Expression of chloramphenicol acetyltransferase (CAT) from rodent type I collagen promoters in transfected osteosarcoma cells in vivo

Abstract

We examined the osteoblastic phenotype of permanently transfected ROS 17/2.8 cells in culture and in vivo, in order to evaluate their relevance for studies of the regulation of gene expression and gene function in osteoblastic cells. Recent reports indicate that the progeny transfected cells may substantially vary and differ from the parental cell line in their phenotype, particularly in their tumorigenicity. ROS 17/2.8 cells were transfected with genetic constructs expressing the CAT gene from either the rat α1(I) or the mouse α2(I) collagen promoters. Fortyfour clonal cell lines display a range of CAT expression from the transfected collagen promoters in culture.
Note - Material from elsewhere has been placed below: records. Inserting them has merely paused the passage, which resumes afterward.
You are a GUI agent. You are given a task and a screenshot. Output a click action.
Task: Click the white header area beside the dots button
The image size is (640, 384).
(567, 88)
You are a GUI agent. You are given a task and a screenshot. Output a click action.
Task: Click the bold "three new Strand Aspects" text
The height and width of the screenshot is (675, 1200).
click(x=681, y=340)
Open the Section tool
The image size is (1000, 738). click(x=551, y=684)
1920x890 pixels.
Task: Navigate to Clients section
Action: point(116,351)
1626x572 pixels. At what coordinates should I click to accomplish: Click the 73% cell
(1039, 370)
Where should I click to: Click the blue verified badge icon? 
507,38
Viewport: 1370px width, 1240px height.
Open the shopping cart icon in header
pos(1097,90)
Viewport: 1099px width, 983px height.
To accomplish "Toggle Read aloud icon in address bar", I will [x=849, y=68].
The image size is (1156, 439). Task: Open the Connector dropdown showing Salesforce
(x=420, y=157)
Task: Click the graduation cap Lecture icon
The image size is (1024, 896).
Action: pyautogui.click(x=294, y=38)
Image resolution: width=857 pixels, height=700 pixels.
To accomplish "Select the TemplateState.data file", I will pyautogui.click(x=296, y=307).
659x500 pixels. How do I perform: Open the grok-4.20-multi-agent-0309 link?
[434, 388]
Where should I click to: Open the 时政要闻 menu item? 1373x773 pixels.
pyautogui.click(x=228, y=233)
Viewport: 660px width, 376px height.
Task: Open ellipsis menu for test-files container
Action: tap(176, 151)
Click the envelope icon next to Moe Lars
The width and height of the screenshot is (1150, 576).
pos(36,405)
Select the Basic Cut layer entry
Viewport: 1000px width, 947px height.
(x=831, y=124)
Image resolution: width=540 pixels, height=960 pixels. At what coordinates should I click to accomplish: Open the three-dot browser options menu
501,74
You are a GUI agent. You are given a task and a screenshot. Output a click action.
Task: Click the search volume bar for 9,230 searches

Four of these cell lines were further characterized. Alkaline phosphatase activity in these four cell lines is higher than in fibroblastic cells. These four cell lines are tumorigenic in immunocompatible ACI rats and form calcified tumors similar to those formed by ROS 17/2.8. CAT expression could be demonstrated in tumor extracts of two of the four cell lines, which also expressed higher CAT levels in culture. We conclude that permanently transfected ROS 17/2.8 derived cell lines maintain their tumorigenicity and their osteoblastic-like phenotpye, and thus may provide a useful system for studies of gene function and regulation in osteoblast-like cells and bone-like tissue in vivo.